Entries from a dataset:
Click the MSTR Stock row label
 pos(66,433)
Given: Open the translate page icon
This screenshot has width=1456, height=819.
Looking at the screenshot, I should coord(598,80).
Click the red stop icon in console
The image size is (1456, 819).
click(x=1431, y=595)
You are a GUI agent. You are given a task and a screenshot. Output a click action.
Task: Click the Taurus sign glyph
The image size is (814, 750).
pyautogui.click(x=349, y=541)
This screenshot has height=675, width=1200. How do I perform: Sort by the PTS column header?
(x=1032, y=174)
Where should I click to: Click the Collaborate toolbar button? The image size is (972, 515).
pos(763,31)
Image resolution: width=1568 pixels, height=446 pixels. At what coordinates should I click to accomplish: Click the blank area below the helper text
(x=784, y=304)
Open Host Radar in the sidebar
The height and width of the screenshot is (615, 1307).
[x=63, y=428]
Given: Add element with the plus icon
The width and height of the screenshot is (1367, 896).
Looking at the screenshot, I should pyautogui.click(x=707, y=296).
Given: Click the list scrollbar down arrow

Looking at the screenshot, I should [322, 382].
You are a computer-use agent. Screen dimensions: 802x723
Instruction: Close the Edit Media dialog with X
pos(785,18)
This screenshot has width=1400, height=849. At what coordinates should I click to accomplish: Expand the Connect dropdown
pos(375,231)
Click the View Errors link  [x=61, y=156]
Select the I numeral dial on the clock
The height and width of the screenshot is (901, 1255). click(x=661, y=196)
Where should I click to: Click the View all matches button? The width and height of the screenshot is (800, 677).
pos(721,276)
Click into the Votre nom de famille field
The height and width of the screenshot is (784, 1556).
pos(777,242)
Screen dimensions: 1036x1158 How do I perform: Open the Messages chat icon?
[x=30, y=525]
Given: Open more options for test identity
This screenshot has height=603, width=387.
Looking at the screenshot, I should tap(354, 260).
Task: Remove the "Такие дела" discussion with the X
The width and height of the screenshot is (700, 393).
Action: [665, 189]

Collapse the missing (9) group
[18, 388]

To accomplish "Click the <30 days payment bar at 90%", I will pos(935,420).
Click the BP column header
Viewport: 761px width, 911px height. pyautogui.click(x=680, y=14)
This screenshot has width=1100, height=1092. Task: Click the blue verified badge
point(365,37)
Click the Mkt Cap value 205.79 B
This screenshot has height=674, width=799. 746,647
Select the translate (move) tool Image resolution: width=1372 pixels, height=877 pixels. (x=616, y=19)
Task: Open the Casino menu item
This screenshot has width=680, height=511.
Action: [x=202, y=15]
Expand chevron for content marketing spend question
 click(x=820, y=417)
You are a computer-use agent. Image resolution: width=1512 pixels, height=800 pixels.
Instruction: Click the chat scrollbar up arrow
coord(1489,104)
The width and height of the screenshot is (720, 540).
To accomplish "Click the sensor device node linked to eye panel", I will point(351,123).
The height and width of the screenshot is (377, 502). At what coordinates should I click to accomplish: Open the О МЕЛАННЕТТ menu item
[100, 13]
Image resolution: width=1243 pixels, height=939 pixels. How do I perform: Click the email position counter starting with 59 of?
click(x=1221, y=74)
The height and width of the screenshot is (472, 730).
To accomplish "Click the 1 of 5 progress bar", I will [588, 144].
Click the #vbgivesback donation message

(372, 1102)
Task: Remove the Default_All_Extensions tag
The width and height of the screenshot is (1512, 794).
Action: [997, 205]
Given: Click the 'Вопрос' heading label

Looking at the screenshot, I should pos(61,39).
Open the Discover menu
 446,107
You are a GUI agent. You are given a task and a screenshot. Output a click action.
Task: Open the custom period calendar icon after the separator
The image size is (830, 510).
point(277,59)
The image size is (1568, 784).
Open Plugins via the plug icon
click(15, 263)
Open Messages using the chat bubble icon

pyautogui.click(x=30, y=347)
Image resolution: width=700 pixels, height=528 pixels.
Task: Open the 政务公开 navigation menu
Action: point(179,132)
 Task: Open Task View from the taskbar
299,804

GIVEN INSTRUCTION: Update the listing from the line that has "You are a computer-use agent. Image" through the line that has "Action: [997, 205]", replacing "up arrow" with "down arrow" and leaving everything else unchanged.

THE ANSWER:
You are a computer-use agent. Image resolution: width=1512 pixels, height=800 pixels.
Instruction: Click the chat scrollbar down arrow
coord(1489,104)
The width and height of the screenshot is (720, 540).
To accomplish "Click the sensor device node linked to eye panel", I will point(351,123).
The height and width of the screenshot is (377, 502). At what coordinates should I click to accomplish: Open the О МЕЛАННЕТТ menu item
[100, 13]
Image resolution: width=1243 pixels, height=939 pixels. How do I perform: Click the email position counter starting with 59 of?
click(x=1221, y=74)
The height and width of the screenshot is (472, 730).
To accomplish "Click the 1 of 5 progress bar", I will [588, 144].
Click the #vbgivesback donation message

(372, 1102)
Task: Remove the Default_All_Extensions tag
The width and height of the screenshot is (1512, 794).
Action: [997, 205]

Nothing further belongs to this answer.